### Exercise instructions
Below are the records. State how many of their lines hold the word "computer", and add nothing else.

### Recorded data
────────────────────

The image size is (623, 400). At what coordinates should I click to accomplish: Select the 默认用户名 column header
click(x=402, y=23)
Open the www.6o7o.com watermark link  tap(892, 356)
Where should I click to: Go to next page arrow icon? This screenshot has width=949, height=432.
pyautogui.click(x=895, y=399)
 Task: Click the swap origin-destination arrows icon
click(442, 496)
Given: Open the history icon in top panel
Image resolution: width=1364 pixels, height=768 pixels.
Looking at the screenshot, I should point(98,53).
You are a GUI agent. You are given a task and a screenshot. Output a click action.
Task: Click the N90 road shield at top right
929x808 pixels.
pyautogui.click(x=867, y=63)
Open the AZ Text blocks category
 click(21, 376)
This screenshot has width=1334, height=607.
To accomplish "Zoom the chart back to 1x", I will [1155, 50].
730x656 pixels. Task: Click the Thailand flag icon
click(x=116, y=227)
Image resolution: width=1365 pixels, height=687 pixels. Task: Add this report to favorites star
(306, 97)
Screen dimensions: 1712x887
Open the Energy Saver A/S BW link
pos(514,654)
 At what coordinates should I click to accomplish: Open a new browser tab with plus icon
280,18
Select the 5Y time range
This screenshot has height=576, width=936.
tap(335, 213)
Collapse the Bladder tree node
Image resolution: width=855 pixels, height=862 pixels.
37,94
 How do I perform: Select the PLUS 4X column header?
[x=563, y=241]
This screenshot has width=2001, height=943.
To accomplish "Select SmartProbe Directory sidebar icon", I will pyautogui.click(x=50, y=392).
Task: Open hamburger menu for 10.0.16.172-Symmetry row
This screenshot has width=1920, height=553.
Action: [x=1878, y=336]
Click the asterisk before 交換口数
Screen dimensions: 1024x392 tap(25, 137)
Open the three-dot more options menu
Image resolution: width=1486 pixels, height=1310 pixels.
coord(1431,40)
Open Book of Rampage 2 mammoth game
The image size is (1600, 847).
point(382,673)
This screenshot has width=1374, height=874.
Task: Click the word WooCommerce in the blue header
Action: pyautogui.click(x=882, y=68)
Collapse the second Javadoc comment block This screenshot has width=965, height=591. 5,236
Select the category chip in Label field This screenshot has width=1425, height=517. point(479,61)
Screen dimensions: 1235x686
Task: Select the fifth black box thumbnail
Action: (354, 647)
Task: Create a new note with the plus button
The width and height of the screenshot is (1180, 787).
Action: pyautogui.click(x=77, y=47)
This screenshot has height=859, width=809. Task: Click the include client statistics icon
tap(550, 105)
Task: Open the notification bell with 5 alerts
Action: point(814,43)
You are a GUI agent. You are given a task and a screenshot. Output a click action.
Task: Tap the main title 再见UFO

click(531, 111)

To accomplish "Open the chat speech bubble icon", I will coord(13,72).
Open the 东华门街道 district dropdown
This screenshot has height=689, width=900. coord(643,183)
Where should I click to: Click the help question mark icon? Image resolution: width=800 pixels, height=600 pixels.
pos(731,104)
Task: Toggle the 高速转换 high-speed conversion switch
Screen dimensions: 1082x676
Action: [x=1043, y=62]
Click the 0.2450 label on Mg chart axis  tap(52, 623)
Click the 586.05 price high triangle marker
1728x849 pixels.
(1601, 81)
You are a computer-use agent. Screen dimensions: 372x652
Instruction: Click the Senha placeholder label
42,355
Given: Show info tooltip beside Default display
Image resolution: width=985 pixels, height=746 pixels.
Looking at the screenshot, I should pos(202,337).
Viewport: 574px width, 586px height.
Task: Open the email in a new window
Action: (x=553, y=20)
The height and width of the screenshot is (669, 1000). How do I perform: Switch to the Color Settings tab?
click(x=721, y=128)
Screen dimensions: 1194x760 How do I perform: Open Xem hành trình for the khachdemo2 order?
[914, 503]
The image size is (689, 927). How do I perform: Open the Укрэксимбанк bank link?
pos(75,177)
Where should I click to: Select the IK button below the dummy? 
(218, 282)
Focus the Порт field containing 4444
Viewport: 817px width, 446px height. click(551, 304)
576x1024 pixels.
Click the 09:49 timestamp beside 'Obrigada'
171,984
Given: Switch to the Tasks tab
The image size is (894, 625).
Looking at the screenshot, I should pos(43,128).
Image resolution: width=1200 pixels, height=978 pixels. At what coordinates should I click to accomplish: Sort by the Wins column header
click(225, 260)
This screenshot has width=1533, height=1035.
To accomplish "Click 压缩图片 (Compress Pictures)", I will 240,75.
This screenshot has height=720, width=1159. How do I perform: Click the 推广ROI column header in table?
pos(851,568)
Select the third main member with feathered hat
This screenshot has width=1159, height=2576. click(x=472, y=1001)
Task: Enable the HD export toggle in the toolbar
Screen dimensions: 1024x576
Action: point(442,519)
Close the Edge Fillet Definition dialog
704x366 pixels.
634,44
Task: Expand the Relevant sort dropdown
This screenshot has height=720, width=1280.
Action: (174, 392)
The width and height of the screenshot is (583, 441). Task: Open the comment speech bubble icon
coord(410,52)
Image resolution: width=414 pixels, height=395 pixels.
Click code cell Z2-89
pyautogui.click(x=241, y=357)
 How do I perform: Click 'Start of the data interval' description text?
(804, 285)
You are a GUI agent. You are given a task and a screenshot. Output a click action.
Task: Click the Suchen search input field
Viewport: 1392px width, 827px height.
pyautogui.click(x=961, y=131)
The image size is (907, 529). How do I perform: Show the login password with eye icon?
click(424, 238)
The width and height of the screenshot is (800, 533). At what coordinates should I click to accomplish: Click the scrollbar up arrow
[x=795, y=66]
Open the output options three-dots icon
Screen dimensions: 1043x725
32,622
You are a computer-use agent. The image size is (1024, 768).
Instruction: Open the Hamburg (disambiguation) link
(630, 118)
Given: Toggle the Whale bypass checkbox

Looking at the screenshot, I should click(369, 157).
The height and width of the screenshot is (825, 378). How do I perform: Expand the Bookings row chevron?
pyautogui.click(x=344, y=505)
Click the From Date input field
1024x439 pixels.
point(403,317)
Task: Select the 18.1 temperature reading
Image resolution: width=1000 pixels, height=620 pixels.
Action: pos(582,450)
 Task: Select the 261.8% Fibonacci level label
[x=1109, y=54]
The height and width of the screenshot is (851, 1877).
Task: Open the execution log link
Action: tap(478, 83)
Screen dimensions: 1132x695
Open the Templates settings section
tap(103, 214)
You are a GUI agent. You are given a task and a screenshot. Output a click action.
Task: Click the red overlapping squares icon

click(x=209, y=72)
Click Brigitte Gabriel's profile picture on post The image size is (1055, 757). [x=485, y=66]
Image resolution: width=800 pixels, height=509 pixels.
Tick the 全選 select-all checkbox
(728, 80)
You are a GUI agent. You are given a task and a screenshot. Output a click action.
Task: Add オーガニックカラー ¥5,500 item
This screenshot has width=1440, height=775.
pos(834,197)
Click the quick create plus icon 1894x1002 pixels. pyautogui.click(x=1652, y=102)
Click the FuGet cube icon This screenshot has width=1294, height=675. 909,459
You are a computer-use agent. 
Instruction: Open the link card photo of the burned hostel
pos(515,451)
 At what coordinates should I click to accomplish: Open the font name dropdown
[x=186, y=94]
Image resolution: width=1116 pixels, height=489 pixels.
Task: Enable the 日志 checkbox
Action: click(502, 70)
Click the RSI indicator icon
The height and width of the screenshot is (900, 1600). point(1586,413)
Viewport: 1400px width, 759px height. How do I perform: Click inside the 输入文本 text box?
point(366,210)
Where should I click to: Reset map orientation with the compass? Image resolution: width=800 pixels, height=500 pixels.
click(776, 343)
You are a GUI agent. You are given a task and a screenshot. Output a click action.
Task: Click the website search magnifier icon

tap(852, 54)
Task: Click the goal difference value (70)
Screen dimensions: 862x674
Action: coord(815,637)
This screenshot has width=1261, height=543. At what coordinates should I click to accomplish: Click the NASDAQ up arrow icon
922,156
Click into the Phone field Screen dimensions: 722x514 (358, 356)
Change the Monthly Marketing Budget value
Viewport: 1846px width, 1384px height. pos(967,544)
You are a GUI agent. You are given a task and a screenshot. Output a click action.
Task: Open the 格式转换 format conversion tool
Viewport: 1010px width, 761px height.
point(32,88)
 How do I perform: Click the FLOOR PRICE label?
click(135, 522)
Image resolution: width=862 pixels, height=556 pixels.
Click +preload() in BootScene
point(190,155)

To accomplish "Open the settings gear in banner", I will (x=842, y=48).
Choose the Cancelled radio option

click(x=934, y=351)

────────────────────

### Reply
3